> [Data supplied]:
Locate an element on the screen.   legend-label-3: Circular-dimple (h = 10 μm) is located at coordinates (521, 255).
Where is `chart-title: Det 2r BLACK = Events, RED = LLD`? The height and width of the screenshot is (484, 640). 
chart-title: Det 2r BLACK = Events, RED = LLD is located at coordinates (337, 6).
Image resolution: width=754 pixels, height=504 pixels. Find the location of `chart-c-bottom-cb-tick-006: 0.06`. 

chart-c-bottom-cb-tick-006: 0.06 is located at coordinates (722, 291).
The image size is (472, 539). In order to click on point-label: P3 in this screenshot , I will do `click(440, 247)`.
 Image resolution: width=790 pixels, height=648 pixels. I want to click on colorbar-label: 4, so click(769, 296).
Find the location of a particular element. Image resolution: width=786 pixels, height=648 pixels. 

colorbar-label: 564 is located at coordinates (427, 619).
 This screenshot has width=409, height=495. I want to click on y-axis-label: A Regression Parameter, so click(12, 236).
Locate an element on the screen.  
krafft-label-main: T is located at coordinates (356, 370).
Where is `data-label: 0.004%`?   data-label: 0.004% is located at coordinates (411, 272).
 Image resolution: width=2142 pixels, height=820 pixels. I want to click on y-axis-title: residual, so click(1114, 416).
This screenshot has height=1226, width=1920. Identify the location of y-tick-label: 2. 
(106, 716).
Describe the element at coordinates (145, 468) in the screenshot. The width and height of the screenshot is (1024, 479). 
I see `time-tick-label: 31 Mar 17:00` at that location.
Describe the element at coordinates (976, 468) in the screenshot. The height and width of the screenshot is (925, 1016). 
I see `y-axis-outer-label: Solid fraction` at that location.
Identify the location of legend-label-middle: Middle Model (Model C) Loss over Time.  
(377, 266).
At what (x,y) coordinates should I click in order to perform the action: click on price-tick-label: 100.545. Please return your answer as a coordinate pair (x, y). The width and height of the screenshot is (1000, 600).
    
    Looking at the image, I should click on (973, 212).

> [Work order]:
Copy out the data word for word, beginning at the line that contains "Describe the element at coordinates (976, 468)" and stopping after the line that contains "(377, 266).".

> [Task output]:
Describe the element at coordinates (976, 468) in the screenshot. The height and width of the screenshot is (925, 1016). 
I see `y-axis-outer-label: Solid fraction` at that location.
Identify the location of legend-label-middle: Middle Model (Model C) Loss over Time.  
(377, 266).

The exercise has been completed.